Help your child to identify their emotions. Many children do not know how to put what they are feeling into words, so they act out. Naming your child's feelings and emotions allows them to recognize them. It also teaches them that talking can be a healthy coping skill to deal with overwhelming feelings. In those moments, you can say things like: "I see that you are feeling frustrated/disappointed", or "I understand that you are feeling sad."
You don't have to "fix" the situation. As parents or adults, we often believe that our role is to "fix" whatever wrong thing is happening in a child's life. But let's be honest, some situations are not under our control. Sometimes, the best thing you can do is not to fix it but to be with your child during a difficult moment.
Share your feelings. Children learn by observing their parents, carers actions. When children watch that we are open to sharing our feelings with them or others, they may start feeling more comfortable engaging in the same behaviour.

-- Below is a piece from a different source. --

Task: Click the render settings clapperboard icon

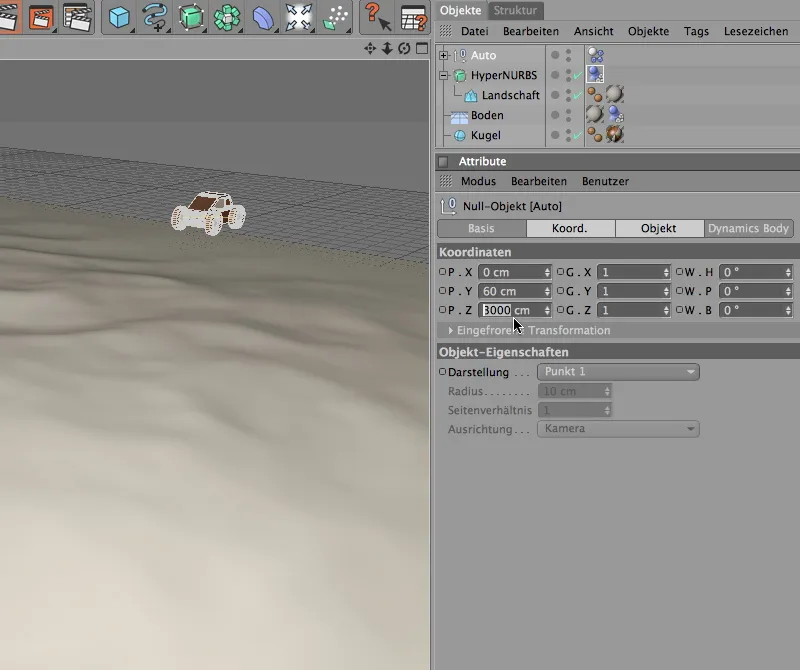Action: coord(77,17)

Encouraging Your Child to Develop Positive Change
Validating your child's feelings is essential. But letting them know that you believe in their power to change it is equally significant. Children's brains are more malleable than adults' brains, which means they have a greater capacity for change if given the opportunity and the support to do it. So rather than focusing solely on "fixing" the negative, try to acknowledge the progress your child is making even if that progress seems too small. Baby steps can take your child far along the way.
Finally, give yourself a little pat on the back for all your hard work parenting your child! Take some time to rest, relax, and enjoy the parenting journey!